---- Texto

Durante una operación bélica, el 23 de marzo de
1944, los partisanos italianos mataron a 33 soldados del ejército
alemán. La acción tuvo lugar en el centro de Roma,
en la Vía Rasella, donde todavía se pueden ver los
indicios de las explosiones.
A raíz de esta acción de los partisanos, Hitler
ordenó que Roma fuese arrasada y que toda su población
fuera deportada a Alemania. El general Kesselring, que en aquel
momento era el comandante en Roma, decidió que como represalia
contra el pueblo romano se mataran a 10 italianos por cada soldado
alemán muerto.
La vergonzosa masacre fue confiada al coronel Kappler y al capitán
Priebke, ayudados por el jefe de la policía fascista Caruso.
Hicieron asesinar a 335 personas de un disparo en la nuca en las
Fosas Ardeatinas.
Las Fosas Ardeatinas situadas cerca de la calle Ardeatina se
convirtieron más tarde en un monumento a la barbarie. El
monumento construido en 1949 es muy sencillo y su arquitectura,
muy lineal. En las cuevas, el grupo escultural representa simbólicamente
a las 335 víctimas asesinadas en su interior.

--------

Según el texto sobre las Fosas Ardeatinas, ¿por qué decidió el general Kesselring que se matara a 10 italianos por cada soldado alemán muerto? Explícalo en una a tres oraciones. El listado procede de otra fuente, no del texto.

---- Datos proporcionados

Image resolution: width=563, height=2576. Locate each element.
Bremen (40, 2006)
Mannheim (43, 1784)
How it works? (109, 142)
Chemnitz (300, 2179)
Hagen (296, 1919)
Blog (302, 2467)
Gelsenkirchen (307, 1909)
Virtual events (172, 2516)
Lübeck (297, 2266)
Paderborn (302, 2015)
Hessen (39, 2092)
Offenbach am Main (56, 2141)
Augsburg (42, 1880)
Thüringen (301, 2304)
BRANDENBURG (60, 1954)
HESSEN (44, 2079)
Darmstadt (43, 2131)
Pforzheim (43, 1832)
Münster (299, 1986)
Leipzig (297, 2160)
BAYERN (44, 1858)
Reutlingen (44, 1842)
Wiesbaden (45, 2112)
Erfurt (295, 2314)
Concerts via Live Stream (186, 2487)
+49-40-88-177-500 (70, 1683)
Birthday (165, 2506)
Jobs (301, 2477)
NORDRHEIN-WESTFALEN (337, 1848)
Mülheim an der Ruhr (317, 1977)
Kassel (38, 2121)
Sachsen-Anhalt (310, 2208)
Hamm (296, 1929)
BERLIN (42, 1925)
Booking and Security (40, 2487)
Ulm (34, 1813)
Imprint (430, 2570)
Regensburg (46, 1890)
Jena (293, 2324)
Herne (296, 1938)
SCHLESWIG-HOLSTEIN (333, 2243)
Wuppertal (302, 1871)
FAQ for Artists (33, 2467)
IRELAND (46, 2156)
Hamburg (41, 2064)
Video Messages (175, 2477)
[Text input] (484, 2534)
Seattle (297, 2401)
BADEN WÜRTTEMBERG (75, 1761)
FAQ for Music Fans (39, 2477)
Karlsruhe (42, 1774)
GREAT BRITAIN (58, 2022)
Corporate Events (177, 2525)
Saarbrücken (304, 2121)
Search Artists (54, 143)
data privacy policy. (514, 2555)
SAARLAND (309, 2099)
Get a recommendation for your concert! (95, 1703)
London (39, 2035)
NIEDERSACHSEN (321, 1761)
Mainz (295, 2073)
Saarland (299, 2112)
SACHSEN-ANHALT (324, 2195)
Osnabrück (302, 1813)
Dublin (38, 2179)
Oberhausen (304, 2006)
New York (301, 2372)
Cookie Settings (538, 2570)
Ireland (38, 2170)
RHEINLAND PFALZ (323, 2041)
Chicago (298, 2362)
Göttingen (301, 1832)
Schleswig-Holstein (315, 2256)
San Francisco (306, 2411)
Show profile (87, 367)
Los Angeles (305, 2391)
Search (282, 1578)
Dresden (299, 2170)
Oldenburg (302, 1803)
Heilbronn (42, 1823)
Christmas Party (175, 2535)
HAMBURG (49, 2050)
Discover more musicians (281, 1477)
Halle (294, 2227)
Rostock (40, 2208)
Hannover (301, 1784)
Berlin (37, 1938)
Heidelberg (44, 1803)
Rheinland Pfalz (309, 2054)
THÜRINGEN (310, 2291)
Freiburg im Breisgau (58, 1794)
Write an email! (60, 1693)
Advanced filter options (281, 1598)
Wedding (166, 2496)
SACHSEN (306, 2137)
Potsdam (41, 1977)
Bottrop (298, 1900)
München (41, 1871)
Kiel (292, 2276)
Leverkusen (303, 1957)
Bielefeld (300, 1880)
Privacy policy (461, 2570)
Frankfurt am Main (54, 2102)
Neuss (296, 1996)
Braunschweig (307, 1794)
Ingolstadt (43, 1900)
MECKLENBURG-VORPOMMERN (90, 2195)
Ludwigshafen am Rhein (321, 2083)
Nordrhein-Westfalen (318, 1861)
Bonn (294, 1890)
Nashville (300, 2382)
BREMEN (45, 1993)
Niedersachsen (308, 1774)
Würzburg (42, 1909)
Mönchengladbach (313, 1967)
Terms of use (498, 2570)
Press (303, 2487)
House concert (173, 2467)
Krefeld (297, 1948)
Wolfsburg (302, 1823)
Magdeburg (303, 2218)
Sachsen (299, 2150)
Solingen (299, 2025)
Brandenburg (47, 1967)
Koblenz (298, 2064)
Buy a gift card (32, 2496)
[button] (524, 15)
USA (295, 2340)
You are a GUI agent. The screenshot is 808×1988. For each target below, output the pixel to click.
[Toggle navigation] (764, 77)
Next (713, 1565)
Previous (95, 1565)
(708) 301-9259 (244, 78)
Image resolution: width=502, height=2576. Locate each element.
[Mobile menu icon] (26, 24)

--------

* _Tu respuesta_: Lo decidió como represalia contra el pueblo romano por la acción de los partisanos italianos que, el 23 de marzo de 1944, mataron a 33 soldados alemanes en la Vía Rasella, en el centro de Roma.